Active clinical trials for "Raynaud Disease"

This trial will test the efficacy of brief periods of controlled limb ischemia (remote ischemic preconditioning, RIPC) as an effective treatment of patients with Raynaud's Phenomenon (RP).The hypothesis of this trial is that due to its vasoprotective effects, RIPC would be more effective than placebo in the treatment of both primary and secondary RP, as defined by decreased frequency, duration, and severity of attacks. This trial was also designed to monitor the tolerance of RIPC in a rheumatologic population. Patients will not be required to stop any current treatment for RP.

Objective: To compare the efficacy of topical 10% nifedipine versus 5% sildenafil in patients with secondary Raynaud's phenomenon (RP). Methods: A randomized, double-blind, placebo-controlled pilot study took place in 10 patients with secondary RP. Topical 10% nifedipine on one hand and 5% sildenafil on the other hand were applied. The thumbs didn't receive any cream and served as a control group. The primary outcome was the improvement of blood flow and vessel diameter of the digital arteries measured by high frequency color Doppler ultrasound before and 1 hour after treatment.

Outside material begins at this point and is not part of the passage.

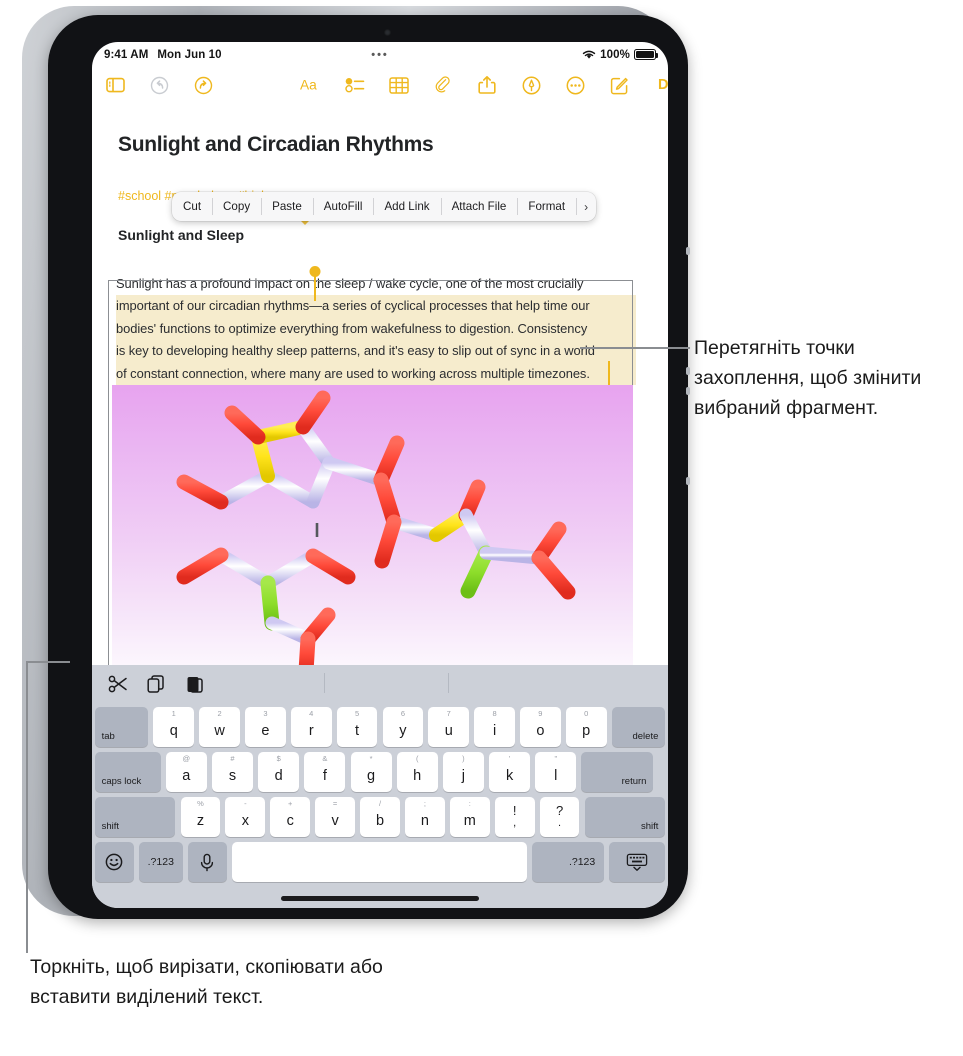  I want to click on copy-icon, so click(156, 684).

The purpose of this study is to learn about the effect of Apollo (a vibrating wearable about the side of an Apple Watch) on fatigue, Raynaud symptoms, depression, quality of life, and disease symptoms in patients with systemic sclerosis. SSc patients frequently have fatigue as a characteristic feature of their disease and fatigue negatively impacts quality of life (Haythornthwaite 2003, Richards 2003, Suarez-Almazor 2007, Basta 2017). The prevalence of fatigue among SSc patients is 75%, with 61% ranking fatigue among their top three most distressing complaints. Fatigue is also associated with poor sleep quality, greater pain and depressive symptoms (Sandusky 2009). We hypothesize that treatment with Apollo over 1 month will improve fatigue. If successful, the Apollo technology will be the first treatment option for fatigue and Raynaud's in this population.

The purpose of this clinical study is to determine the response to two different dosage strengths of a topical nitroglycerin gel in patients with Raynaud's Phenomenon. Patient fingers will be monitored for changes in blood flow and skin temperature. Symptoms of pain, tingling and numbness will also be monitored.

The purpose of this study is to evaluate the blood flow response to topical Glyceryl Trinitrate when applied to the skin of patient's fingers with Raynaud's Phenomenon.

This trial will test the efficacy of St. John's Wort (SJW) as a supplement, in the treatment of Raynaud's phenomenon (RP). The investigators are hypothesizing that taking SJW 300mg, 3 times a day will decrease the frequency, duration, and severity of RP attacks when compared to placebo. Patients with RP will answer questionnaires and self-evaluate their symptoms of RP as a baseline. Then they will be assigned to either a treatment (will receive SJW capsules) or placebo (will receive non-therapeutic capsules) group. They will be required to take their capsules, self-evaluate their progress and be evaluated every two weeks in a clinic. The treatment phase will last six weeks. This trial will be conducted in a way to mimic the normal usage of natural products. Patients will not be required to stop any current treatment for RP.

The effect of deep oscillation and biofeedback on Raynaud's phenomenon secondary to systemic sclerosis (SSc) remains to be determined. A prospective randomized controlled pilot study was performed in SSc patients receiving either deep oscillation, biofeedback thrice a week for four weeks or were randomized to the control group.

The purpose of this study is to investigate the efficacy and safety of a topical gel formulation of nitroglycerin, in comparison to a matching placebo, for patients with moderate to severe primary Raynaud's phenomenon or patients with Raynaud's phenomenon secondary to autoimmune diseases, such as scleroderma.

Raynaud's phenomenon (RP) associated with scleroderma is a difficult problem to treat. Many patients develop ischemic digital ulcers due to severe RP that causes considerable morbidity and adversely affects the quality of life. In an earlier study, we have observed marked improvement in RP attacks and rapid healing of digital ulcers following therapy with phosphodiesterase V inhibitor, Tadalafil. In the present multicentric study we aim to study the efficacy of Tadalafil in patients continuing to have RP attacks despite using at least one or more vasodilators.

OBJECTIVES: I. Evaluate the safety and efficacy of oral iloprost, a prostacyclin analog, in patients with Raynaud's phenomenon secondary to systemic sclerosis.